Investors cautiously optimistic in Singapore as they bid farewell to profitable stock market in 2009
www.chinaview.cn 2010-01-07 14:36:30   Print

    SINGAPORE, Jan. 7 (Xinhua) -- The Singapore stocks market experienced ups and downs and ended on a high note in 2009. For 2010, traders are cautiously optimistic and believe the year will be benign.

    On Jan. 2 of 2009, the first trading day of 2009, Singapore's benchmark Straits Times Index (STI) kicked off with a 3.9 percent increase, closing at 1,829.71 points. Following a good start, the benchmark rode on a roller-coaster and tumbled to 1,457 points in March.

    The STI restored some strength after that but slumped again on May 21, when the benchmark dropped 2.57 percent, closing at 2,210.97 points.

    On Dec. 31, the last trading day of 2009, the shares prices jumped 17.86 points or 0.62 percent with the STI capping the year at 2,897.62 points. This is also the best performance since August2008.

    Compared with the final trading day of 2008, the STI increased 1,136.06 points, up 64.5 percent in 2009. This is a feat almost any analyst would have regarded as an unlikely situation when trading kicked off on a dismal note a year ago as the STI decreased 49.6 percent for the whole year of 2008. Looking at the bigger picture, the STI has gained a modest 15 percent in the past10 years.

    It was also a stellar year for the Singapore Exchange (SGX) in terms of market capitalization. It brought the value of all the listed firms here to 690.6 billion Singapore dollars (about 497 billion U.S. dollars) in 2009, a whopping 75.7 percent up on the level of 393 billion Singapore dollars (about 283 billion U.S. dollars) at the end of 2008.

    Singapore's good year was underpinned by top blue chips that rode on the global recovery. Banking and property stocks were responsible for much of the increase, as they gained on increased demand for real estate and fewer bad loans.

    However, the SGX saw a lean year for initial public offerings (IPOs) in 2009. New listings here have been dwindling since 2007, when a record of 5.3 billion U.S. dollars was raised from 61 listings. In 2008, only 30 companies went public here, with the amount raised sinking to 1.21 billion U.S. dollars.
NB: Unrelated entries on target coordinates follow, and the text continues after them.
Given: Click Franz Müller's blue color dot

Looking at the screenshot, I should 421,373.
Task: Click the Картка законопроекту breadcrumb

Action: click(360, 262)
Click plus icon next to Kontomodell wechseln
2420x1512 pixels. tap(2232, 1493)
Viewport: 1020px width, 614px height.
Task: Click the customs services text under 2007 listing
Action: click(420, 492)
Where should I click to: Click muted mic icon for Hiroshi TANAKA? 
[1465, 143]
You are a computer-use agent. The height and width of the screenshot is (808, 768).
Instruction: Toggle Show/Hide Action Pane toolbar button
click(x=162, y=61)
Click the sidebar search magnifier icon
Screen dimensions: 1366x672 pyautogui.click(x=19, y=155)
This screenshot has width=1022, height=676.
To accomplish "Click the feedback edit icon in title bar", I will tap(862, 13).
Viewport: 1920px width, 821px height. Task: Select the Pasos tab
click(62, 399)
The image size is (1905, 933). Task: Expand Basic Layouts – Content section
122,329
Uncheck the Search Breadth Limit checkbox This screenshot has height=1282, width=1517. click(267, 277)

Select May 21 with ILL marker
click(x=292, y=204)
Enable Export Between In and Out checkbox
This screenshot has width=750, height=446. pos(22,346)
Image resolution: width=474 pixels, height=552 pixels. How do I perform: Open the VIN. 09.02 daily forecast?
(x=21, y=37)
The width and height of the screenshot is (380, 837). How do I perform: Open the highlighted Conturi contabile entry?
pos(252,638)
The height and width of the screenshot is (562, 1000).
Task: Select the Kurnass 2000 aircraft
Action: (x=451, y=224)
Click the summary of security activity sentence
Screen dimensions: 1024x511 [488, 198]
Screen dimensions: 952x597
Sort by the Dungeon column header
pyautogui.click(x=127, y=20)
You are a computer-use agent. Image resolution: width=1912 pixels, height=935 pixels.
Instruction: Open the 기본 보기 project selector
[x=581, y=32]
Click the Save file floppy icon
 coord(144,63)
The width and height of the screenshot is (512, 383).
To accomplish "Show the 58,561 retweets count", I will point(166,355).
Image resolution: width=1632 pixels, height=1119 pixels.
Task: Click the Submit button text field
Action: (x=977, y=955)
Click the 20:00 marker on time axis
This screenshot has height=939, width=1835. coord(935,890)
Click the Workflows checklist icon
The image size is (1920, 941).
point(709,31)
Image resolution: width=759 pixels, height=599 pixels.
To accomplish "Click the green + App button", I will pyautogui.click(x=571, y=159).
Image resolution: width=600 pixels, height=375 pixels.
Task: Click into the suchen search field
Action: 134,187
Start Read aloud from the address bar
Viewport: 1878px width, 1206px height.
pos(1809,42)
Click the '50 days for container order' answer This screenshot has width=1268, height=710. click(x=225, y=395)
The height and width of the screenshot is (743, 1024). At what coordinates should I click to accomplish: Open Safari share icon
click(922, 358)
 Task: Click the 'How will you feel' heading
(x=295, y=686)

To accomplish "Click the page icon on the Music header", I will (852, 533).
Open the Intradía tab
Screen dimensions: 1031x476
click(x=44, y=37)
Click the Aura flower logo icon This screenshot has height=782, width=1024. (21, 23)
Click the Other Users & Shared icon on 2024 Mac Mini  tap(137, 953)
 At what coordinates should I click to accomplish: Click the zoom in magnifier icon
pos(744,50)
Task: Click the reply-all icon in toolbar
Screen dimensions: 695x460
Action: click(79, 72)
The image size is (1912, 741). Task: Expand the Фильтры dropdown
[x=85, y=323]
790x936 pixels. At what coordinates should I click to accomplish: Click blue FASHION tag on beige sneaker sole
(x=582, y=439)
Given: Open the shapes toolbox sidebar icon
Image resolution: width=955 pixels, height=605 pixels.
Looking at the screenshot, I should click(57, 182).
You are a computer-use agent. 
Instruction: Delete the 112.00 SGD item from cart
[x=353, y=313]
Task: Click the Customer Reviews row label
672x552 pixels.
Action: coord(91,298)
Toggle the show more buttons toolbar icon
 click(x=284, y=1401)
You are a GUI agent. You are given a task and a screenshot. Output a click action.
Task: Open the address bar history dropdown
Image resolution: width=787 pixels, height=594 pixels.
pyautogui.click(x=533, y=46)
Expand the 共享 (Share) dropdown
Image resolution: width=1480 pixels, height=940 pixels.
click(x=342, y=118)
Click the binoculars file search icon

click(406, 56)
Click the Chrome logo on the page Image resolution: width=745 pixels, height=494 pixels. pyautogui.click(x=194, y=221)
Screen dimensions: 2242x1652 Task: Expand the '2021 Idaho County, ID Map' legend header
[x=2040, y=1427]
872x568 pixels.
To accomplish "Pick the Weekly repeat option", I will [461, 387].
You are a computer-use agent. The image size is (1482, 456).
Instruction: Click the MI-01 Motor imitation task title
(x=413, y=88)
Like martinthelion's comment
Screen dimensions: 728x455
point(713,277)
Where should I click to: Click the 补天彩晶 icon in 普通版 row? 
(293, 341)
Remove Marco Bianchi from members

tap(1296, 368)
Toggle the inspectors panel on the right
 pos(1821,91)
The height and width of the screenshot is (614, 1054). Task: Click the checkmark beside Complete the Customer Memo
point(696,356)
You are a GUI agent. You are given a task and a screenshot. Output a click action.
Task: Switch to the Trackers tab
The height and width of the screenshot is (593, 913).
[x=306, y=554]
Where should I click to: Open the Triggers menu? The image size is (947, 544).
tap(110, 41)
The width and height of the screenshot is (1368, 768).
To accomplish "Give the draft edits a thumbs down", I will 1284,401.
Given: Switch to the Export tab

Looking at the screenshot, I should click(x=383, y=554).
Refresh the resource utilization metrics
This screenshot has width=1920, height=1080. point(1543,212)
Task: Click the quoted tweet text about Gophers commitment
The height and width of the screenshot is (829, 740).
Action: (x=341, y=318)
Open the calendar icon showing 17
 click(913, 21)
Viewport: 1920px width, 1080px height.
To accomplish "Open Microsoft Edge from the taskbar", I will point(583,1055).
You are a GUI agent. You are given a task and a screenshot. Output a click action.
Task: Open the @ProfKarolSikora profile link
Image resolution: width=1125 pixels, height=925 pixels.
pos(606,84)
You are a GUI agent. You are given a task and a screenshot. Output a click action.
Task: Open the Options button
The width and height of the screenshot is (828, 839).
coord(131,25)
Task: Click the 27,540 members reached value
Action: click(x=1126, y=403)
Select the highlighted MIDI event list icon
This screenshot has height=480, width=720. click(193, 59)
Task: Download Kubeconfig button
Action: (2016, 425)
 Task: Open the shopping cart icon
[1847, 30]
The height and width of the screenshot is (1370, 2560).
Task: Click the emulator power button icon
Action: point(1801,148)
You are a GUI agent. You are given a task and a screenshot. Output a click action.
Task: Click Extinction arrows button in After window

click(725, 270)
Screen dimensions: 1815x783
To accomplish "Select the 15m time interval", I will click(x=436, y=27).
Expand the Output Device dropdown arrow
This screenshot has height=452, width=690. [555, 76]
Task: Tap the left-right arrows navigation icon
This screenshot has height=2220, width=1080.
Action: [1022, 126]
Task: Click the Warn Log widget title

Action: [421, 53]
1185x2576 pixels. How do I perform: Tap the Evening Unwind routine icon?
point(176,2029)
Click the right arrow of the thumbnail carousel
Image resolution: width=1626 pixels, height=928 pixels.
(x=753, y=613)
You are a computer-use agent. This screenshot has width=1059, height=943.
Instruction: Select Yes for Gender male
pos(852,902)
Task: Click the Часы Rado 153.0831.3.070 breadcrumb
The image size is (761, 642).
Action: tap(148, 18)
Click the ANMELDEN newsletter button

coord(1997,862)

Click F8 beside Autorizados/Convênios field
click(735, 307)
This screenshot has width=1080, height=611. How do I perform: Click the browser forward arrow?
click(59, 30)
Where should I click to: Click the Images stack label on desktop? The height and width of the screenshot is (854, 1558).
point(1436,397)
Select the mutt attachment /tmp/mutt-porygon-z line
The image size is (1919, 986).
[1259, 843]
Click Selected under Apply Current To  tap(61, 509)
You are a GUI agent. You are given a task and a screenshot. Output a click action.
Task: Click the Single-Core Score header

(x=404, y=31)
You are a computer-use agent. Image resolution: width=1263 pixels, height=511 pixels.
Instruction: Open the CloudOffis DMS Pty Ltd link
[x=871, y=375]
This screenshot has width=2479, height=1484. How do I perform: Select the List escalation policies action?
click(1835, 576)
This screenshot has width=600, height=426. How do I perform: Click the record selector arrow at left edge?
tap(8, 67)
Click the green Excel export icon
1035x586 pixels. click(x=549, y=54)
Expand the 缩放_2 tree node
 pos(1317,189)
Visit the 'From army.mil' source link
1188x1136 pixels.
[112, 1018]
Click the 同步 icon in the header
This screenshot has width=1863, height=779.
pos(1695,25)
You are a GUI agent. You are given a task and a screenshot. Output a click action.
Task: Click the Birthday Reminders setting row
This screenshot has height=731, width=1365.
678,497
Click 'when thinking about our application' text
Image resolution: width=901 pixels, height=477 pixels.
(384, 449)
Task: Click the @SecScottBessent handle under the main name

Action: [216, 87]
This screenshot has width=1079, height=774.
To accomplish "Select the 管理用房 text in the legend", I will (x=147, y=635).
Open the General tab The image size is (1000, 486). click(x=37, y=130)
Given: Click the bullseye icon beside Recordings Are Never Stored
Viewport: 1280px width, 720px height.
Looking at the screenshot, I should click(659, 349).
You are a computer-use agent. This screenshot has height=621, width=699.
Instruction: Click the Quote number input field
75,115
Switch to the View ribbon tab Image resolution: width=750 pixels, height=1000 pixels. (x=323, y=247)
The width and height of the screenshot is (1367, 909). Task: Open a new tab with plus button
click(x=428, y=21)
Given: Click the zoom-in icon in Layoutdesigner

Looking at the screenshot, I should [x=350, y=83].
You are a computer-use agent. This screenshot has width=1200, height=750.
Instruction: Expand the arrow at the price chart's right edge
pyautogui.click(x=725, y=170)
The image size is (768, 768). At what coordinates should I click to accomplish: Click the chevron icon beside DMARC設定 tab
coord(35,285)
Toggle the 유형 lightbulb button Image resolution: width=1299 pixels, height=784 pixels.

In 2009, a total of 2.35 billion U.S. dollars were raised with 23 issues.

    In terms of the Chinese listing companies, the year 2009 was not very satisfactory for the S-chips. As of the end of 2009, there were a total of 149 Chinese companies listed in the SGX with the Yangzijiang Shipbuilding being the largest listing Chinese firm here.

    For 2010, traders here are cautiously optimistic about the outlook. They think that the STI will rise in the first half of the year in general and may decrease in the second half of the year. The STI may peak at 3,400 points in the year.

    In the first several trading days of 2010, the STI fell a slightly 3.07 points or 0.11 percent on Jan. 4, closing at 2,894.55 points. But it managed to climb above 2,900 points on the following day and rose another 10.21 points or 0.35 percent on Jan.6, ending a new high at 2,930.49 points.

    Based on a fresh start, the Singapore bourse is expected to make new progress in the months ahead as the world economy is gradually standing up from the financial crisis.